Supplied entries
────────────────

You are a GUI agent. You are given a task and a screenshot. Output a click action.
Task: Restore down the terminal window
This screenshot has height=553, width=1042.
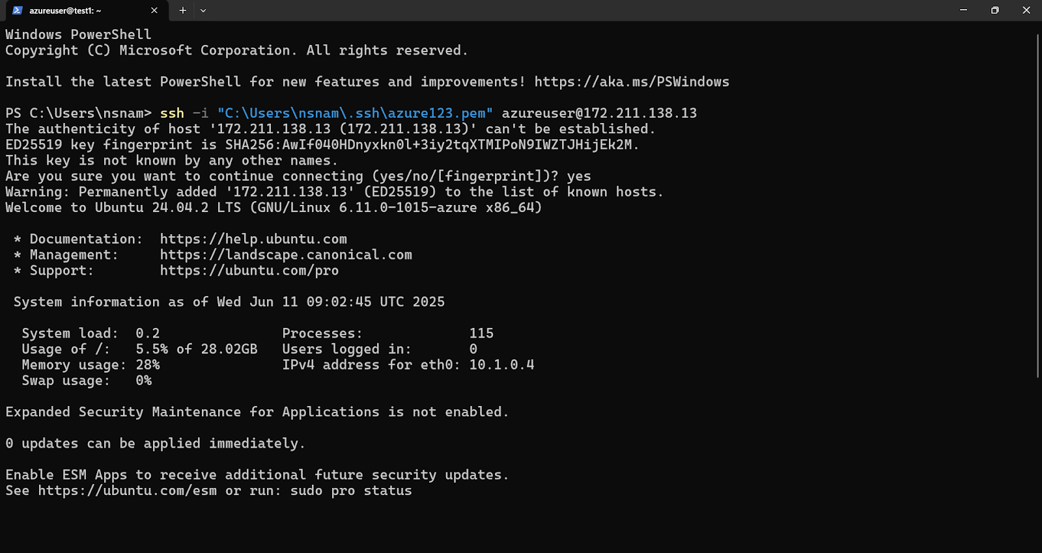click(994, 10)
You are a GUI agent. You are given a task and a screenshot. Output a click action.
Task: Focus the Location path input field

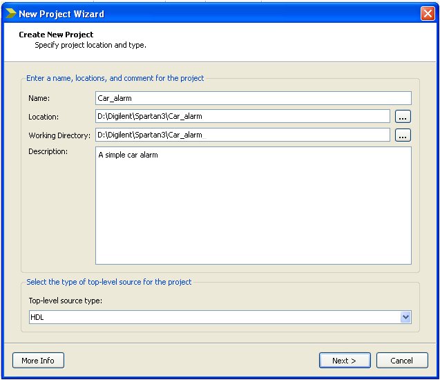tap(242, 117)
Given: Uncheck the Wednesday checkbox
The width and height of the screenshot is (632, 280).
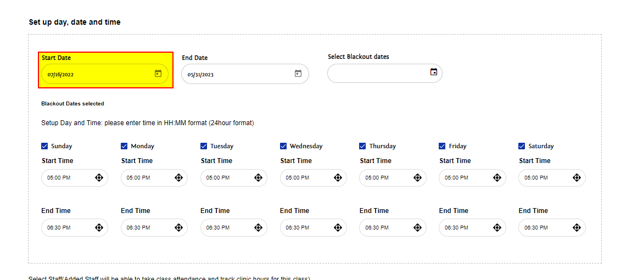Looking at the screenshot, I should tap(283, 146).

────────────────

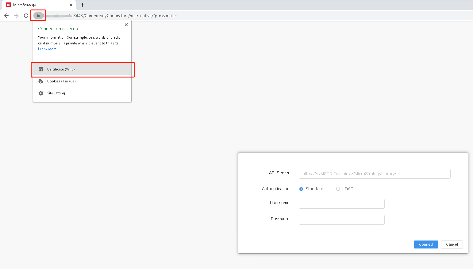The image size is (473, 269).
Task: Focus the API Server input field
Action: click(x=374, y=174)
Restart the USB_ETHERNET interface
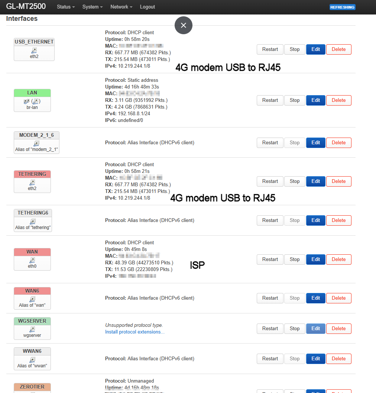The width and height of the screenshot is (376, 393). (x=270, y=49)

────────────────

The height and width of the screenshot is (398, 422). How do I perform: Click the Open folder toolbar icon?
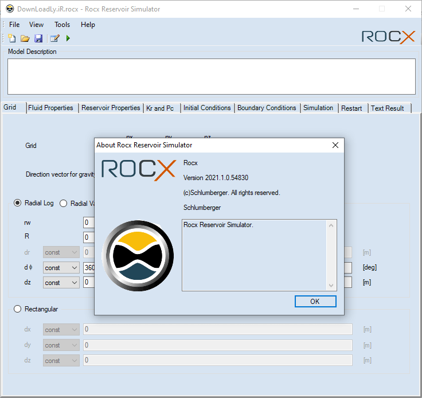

────────────────

What you are asked to do
Turn the records in the lines from the one containing "Given: Uncheck the Wednesday checkbox" through the one containing "Looking at the", inclusive, into a two-column CSV with the headers text and answer, one row per record. Put each value in a single quoted field with line breaks changed to spaces, and leave the pictures out.

Response to this task
text,answer
"Given: Uncheck the Wednesday checkbox The width and height of the screenshot is (632, 280).","Looking at the screenshot, I should tap(283, 146)."